## Список заданий:
**A.** Определите, согласуются ли с отрывком о прогулке с Тони утверждения (i) Вторая сессия прошла в кабинете, (ii) Направление прогулки определял Тони, (iii) Рассказчик осуждал Тони за случившееся в школе. На каждое ответьте «да» или «нет» и приведите решающие слова отрывка дословно.
**B.** Напишите продолжение отрывка о прогулке с Тони, начиная сразу после его последнего предложения.

## Показанный отрывок:
Еще при первой встрече я понял: Тони не помогли бы простые посиделки в кабинете. Во время второй сессии я надел пальто и пригласил его погулять по окрестностям. Мы бесцельно бродили по округе, ведомые прихотью Тони, ограниченные лишь количеством выделенного нам времени. Я спросил, как прошла неделя, осторожно напомнил пареньку о произошедшем в школе, выслушал без попыток осудить. Я смог бы повлиять на него, только если он будет говорить со мной и со временем откроется моей точке зрения.

## Исходные записи:
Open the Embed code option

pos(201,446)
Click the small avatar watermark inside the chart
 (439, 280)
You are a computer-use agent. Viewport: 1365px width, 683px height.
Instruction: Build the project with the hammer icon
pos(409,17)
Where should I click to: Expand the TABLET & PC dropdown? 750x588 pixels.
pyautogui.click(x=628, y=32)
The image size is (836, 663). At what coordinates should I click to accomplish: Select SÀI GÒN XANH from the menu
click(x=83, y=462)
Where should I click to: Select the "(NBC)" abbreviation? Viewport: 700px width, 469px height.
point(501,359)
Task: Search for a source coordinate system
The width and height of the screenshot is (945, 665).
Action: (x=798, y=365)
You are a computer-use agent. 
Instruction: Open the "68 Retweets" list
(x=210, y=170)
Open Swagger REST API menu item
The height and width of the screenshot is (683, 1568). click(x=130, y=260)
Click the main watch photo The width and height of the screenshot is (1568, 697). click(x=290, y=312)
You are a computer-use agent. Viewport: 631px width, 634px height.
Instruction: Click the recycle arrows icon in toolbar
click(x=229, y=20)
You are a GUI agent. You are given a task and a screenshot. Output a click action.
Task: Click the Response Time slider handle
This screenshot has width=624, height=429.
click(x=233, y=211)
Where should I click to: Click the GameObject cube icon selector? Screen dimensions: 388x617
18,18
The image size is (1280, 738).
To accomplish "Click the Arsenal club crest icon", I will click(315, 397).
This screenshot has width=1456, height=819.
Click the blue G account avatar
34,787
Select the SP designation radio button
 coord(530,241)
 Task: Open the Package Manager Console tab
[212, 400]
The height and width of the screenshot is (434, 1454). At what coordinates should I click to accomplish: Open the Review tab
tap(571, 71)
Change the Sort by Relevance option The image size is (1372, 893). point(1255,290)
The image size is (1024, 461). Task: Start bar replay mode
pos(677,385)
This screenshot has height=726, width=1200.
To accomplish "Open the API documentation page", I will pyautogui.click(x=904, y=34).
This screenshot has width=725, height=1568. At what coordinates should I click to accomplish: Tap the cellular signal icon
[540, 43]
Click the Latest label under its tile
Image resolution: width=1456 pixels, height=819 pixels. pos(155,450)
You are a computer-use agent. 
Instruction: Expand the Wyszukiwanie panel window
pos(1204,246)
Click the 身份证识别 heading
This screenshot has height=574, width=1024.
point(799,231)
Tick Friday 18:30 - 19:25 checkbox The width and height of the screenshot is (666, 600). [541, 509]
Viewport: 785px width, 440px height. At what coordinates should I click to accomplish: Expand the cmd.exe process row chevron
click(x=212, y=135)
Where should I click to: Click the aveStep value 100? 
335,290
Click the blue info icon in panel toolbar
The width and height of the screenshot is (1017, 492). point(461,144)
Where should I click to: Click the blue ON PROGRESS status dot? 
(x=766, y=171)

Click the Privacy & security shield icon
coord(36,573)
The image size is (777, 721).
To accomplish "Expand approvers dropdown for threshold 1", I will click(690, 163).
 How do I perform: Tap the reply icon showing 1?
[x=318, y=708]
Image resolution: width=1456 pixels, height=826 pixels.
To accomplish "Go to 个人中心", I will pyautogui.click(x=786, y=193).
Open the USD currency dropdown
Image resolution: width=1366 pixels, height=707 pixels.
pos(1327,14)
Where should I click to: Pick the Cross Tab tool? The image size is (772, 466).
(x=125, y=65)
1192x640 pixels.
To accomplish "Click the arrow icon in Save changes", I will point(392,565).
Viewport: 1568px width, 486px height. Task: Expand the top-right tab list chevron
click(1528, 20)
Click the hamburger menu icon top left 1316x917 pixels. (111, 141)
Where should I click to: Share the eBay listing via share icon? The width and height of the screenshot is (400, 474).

## Ожидаемые ответы:
**A.**
(i) Нет: «Во время второй сессии я надел пальто и пригласил его погулять по окрестностям».
(ii) Да: «ведомые прихотью Тони».
(iii) Нет: «выслушал без попыток осудить».

**B.**
Иногда Тони злился и с ним становилось особенно тяжело. Его предали все взрослые, которых он встречал на своем пути, его избивал собственный отец и уличные мальчишки – и он понял: лишь сила достойна уважения. Однажды мой подопечный появился с синяками на лице и сказал, что прошлым вечером подрался с отцом. Я знал, мне не следует осуждать его отца, ведь Тони и так с трудом поддерживал контакт с ним, однако я вынужден был предупредить: раз дело дошло до избиения, мой долг – доложить об этом в службу защиты детей. Слушая рассказы Тони неделю за неделей, разрываясь от того, насколько велико мое желание действовать, я пытался относиться к нему с простой заботой и проявлять сочувствие по поводу его жестокой и суровой жизни.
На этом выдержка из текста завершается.